A. one potential binding site of NFκB was noted within the HNF4α promoter, locating at bases 508-522 upstream the transcription start site (TSS). ChIP and qPCR assays indicated the endogenous binding of NFκB-p65 on −606/−409 bp region, but not on −339/−158 region, of the HNF4α promoter in SGC-7901 and AGS cells. B. ChIP and qPCR assays indicated that over-expression or knockdown of ITLN1 decreased and increased the binding of NFκB-p65 on the HNF4α promoter, which was rescued by over-expression and knockdown of NFκB-p65 (*P < 0.01 vs. mock or sh-Scb).
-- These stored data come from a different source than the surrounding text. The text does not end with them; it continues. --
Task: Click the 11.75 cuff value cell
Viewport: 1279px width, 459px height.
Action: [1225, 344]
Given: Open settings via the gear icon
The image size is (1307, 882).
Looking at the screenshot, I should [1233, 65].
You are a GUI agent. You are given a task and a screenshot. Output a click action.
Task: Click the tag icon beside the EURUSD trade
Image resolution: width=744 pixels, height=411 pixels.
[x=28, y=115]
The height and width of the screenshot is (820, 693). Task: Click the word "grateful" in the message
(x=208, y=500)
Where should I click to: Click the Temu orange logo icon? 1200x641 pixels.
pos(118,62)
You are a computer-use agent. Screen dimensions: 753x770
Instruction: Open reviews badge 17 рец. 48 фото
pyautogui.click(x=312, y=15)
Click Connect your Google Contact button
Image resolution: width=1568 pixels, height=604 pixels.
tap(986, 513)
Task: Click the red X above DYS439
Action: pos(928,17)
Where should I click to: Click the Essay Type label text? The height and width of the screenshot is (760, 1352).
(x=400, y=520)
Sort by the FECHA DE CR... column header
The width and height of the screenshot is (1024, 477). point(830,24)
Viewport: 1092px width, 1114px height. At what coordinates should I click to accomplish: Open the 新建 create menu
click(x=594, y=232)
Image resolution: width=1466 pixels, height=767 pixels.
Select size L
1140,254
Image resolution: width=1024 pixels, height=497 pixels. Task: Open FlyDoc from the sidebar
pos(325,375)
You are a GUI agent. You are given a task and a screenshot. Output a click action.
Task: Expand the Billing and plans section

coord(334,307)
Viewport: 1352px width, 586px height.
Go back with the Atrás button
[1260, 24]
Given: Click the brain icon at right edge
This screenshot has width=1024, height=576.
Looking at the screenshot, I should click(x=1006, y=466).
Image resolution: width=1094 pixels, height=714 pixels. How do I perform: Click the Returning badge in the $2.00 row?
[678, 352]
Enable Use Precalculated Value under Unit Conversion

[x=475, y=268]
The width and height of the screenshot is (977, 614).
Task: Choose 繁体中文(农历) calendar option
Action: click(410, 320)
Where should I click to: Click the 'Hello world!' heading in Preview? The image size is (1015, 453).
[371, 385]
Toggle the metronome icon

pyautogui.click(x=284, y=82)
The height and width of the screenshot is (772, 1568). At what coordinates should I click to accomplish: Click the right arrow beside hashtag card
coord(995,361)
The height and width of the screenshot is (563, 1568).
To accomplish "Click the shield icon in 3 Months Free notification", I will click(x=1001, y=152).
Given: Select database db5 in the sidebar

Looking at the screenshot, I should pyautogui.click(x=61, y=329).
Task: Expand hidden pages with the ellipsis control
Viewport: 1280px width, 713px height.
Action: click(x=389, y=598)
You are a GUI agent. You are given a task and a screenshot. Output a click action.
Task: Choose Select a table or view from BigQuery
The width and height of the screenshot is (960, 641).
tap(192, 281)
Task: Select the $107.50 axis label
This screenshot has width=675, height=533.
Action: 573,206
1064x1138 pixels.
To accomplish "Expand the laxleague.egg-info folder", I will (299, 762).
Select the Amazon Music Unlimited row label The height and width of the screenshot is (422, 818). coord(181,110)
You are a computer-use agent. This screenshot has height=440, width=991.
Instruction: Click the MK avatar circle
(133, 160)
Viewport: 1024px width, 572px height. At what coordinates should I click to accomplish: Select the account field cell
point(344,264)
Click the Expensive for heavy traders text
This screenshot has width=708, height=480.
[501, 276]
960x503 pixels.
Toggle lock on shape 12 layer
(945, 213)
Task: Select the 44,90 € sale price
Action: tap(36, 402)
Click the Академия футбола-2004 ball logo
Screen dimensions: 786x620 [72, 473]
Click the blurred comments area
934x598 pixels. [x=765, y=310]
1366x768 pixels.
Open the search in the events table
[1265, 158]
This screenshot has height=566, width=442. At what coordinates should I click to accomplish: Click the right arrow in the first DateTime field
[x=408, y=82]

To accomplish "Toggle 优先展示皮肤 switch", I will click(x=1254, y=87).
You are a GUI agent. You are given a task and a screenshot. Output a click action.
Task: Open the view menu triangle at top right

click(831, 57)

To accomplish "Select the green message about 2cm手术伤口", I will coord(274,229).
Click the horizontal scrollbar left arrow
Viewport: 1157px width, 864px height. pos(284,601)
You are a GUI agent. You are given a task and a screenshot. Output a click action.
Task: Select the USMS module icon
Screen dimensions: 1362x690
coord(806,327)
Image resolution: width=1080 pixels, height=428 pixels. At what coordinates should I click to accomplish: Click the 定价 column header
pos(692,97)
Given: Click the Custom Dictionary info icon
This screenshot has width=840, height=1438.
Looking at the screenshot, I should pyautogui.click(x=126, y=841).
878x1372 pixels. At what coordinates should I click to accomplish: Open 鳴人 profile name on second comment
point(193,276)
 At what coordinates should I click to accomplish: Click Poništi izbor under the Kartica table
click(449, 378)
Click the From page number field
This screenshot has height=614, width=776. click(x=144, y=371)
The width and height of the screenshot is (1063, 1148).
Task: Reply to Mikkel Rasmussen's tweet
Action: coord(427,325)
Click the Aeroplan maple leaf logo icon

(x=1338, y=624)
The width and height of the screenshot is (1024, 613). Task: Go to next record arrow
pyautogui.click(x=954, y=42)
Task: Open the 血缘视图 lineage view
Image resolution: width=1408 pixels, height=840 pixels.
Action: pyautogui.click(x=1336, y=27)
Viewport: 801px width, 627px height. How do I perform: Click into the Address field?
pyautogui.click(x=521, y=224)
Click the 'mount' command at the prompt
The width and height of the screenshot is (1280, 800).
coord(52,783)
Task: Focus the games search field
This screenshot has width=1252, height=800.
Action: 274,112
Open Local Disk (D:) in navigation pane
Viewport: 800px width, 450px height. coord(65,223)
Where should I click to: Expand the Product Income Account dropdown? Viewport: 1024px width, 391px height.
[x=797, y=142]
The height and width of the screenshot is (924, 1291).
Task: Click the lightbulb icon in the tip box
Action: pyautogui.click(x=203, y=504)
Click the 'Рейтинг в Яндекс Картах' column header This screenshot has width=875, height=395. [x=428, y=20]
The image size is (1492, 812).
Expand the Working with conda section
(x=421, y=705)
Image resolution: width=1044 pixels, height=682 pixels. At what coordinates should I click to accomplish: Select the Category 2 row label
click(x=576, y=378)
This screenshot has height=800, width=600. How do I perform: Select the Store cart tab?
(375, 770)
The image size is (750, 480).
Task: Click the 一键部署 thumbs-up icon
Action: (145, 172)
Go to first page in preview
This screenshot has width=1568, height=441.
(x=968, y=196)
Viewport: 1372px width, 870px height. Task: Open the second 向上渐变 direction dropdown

C. dual-luciferase assay indicated that stable transfection of ITLN1 or sh-ITLN1 into gastric cancer cells facilitated or suppressed the promoter activity of HNF4α than those in mock or sh-Scb-transfected cells, respectively, which was rescued by transfection of NFκB-p65 or sh-NFκB-p65. In addition, mutation of NFκB binding site abolished these effects (*P < 0.01 vs. sh-Scb or mock). D. western blot assay indicated that transfection of NFκB-p65 prevented the gastric cancer cells from ITLN1-mediated up-regulation of HNF4α. E. western blot assay indicated that knockdown of NFκB-p65 prevented gastric cancer cells from sh-ITLN1- repressed expression of HNF4α.